New York CNN Business  — 

The US movie theater industry has been clinging to the hope that a future blockbuster would save its devastated business. But with Regal Cinemas’ plans to suspend operations again, it’s clear that 2020 is likely over for the movies.

Cineworld Group, the owner of Regal Cinemas, said Sunday it would suspend operations at all of its theaters in the United States and the United Kingdom as coronavirus cases continue to spread. The news sent the company’s London-listed stock down as much as 60% Monday.

And it could be only a matter of time until other major movie theater chains follow suit, according to Jeff Bock, a senior analyst at entertainment research firm Exhibitor Relations.

“Imagine if you were on a cruise ship lost in the Bermuda Triangle — that’s about how bad the domestic cinema situation is right now,” Bock told CNN Business.

This is the worst-case scenario for movie theaters, Bock said, noting that “Plan B doesn’t even exist.”

“The virus is simply an antagonist that cannot be overcome by buzzwords, super-powered reviews, or marketing prowess,” he added.

Delays, delays and more delays

Cineworld’s closures followed weeks of anemic box office returns and studios choosing to delay films rather than open them to mostly empty auditoriums.

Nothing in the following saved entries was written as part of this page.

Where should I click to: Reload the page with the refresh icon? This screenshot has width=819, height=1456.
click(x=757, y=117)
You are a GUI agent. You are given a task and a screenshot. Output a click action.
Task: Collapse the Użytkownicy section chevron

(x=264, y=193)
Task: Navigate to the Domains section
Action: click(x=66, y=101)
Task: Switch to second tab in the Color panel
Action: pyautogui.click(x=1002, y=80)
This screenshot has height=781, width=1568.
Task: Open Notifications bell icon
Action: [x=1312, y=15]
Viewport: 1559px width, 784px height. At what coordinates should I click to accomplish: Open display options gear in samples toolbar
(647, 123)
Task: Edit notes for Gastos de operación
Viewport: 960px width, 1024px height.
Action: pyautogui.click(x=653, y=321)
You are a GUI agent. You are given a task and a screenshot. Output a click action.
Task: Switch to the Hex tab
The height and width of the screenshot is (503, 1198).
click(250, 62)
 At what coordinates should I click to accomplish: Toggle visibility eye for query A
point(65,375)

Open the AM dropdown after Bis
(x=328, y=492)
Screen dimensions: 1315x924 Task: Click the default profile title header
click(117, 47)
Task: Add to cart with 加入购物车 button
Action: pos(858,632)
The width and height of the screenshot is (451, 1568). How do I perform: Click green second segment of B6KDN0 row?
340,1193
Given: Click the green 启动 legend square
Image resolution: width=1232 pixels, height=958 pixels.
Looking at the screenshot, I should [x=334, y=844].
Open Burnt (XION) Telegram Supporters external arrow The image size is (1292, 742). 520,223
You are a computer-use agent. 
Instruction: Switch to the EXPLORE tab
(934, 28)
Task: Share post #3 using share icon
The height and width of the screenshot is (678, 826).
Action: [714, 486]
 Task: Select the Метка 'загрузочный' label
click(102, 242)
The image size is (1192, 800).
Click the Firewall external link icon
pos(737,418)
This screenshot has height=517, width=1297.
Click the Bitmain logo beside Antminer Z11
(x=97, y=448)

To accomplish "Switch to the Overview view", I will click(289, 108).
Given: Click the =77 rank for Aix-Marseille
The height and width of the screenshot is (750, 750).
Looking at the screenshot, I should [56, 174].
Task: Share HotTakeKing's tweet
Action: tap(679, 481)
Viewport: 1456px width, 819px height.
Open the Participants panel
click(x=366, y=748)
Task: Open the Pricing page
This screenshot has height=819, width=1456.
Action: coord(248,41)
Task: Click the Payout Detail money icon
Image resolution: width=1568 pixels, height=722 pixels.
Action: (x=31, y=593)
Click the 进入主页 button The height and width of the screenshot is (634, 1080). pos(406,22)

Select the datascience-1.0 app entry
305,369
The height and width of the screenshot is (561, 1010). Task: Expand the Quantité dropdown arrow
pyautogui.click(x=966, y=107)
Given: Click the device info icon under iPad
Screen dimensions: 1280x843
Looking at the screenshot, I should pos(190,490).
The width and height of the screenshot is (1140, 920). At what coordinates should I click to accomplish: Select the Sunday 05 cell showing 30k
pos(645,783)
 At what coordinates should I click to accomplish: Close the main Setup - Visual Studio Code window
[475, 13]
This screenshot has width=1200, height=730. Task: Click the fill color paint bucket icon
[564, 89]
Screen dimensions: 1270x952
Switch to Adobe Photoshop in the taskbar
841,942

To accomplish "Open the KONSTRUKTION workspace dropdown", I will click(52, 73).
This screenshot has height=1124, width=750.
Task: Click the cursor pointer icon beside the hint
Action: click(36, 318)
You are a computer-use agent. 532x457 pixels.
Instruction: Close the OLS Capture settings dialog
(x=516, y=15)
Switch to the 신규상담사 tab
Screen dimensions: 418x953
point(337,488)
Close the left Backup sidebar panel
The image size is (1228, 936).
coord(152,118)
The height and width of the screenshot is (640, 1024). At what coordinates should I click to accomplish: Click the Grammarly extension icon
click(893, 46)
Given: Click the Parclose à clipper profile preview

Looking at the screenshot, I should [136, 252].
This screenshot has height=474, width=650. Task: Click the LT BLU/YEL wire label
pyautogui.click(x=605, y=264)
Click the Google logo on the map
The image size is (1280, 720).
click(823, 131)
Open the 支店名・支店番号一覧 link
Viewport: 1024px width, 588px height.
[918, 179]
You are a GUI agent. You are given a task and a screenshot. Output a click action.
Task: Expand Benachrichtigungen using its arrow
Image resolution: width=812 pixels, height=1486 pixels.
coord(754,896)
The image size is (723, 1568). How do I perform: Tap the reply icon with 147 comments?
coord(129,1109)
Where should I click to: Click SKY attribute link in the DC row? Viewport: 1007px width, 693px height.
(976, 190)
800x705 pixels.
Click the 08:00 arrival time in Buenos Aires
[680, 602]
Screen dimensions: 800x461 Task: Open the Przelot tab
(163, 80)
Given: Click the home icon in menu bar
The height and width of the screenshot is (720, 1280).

First, theaters had pinned their hopes to “Tenet,” but the Christopher Nolan thriller never found a US audience. Then it was Marvel film “Black Widow,” which instead pushed to next year. Finally they turned desperately to the James Bond title “No Time to Die,” but it too was delayed to 2021.

After “No Time to Die” was moved, theaters were left without many films to offer between now and the end of the year. Sure, there’s Pixar’s “Soul” currently set for November and “Wonder Woman 1984” slated for December, but there are no guarantees those films will hit theaters then, either.

Regal decided it was better to be closed entirely than operate with nothing to offer – and other chains may soon do the same. While others haven’t announced plans to close, the outlook doesn’t look good, according to Bock.

“We have to prepare for the inevitability that one, or more, of the major chains may not survive if this situation continues to lurch into next summer,” Bock said. “The number of movie theaters that will close on a permanent basis will be directly proportional to how long it takes the US to stomp out the virus.”

‘Forces out of their control’

Shawn Robbins, chief analyst at, told CNN Business that “the writing’s been on the wall for a few weeks,” but now movie theaters are “facing a reality that there are forces out of their control at this point.”

“Even with big movies opening in theaters, it was always going to be a while before we reached any sense of normalcy at the movies again,” he said. “Now that return to normalcy, like so many movies this year, has been delayed until further notice.”

Since closing in March because of the outbreak, theaters have attempted to reopen many times with new health and safety protocols. However, theaters could never truly get their footing: Movies were delayed, some major markets like New York stayed closed while others reopened and audiences simply are not showing up.

Robbins said that there’s been “a cycle of blame” between the theaters, studios and local governments, which has made it difficult for theaters to reopen and stay operational.

“We can’t point the finger at any one source,” Robbins said. “Theaters are blaming studios, studios and theaters are blaming local governments like New York that haven’t opened yet and everyone is rightfully blaming the virus.”

So what can movie theaters, one of the country’s oldest cultural institutions, do to survive what appears to be a dark winter? Robbins believes that if theaters want to salvage their future, the various entities need to get on the same page.

“Theaters have been caught between a rock and a hard place,” Robbins said. “But there needs to be drastically more communication and coordination between local governments and studios before theaters can confidently resume full-time operations. There is no perfect blueprint, but what’s been done so far hasn’t been enough.”